Stored items:
****************
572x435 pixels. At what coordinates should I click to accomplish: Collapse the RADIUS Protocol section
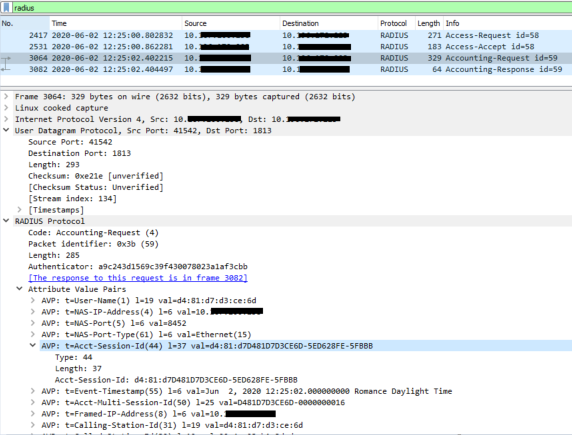(6, 221)
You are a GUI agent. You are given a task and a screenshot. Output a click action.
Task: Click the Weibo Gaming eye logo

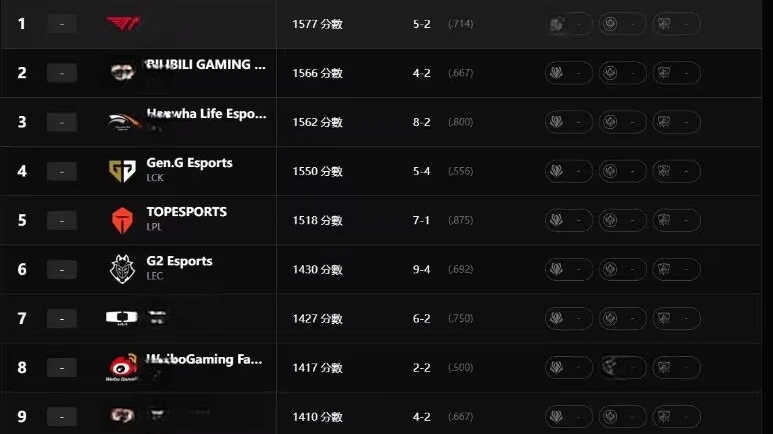[x=123, y=367]
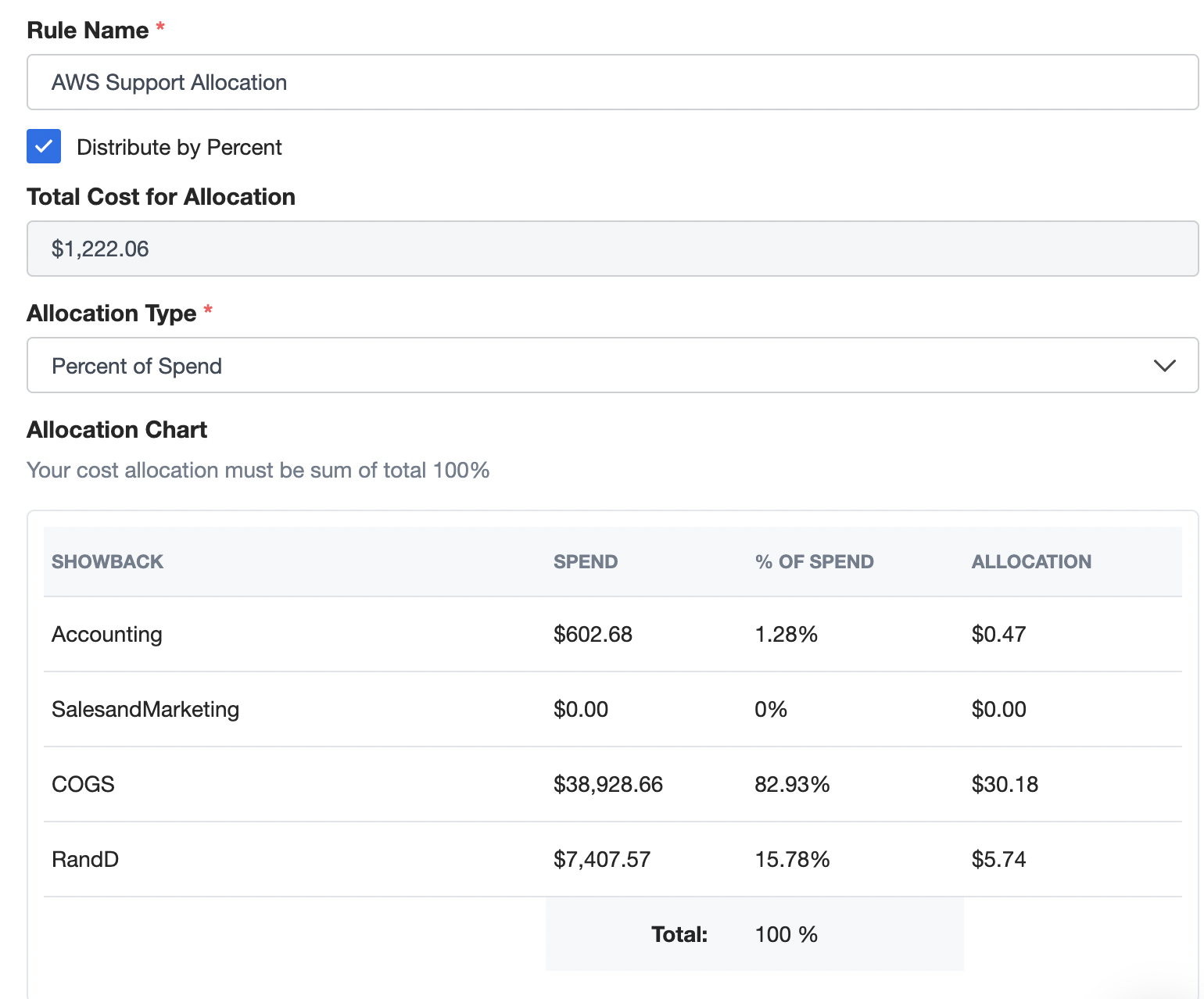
****************
# Directions for this task
Excluding all pictures, output exactly the lines from the line containing "You are a GUI" through the last line of the entries above.

# Result below
You are a GUI agent. You are given a task and a screenshot. Output a click action.
Task: Click the Weibo Gaming eye logo

[x=123, y=367]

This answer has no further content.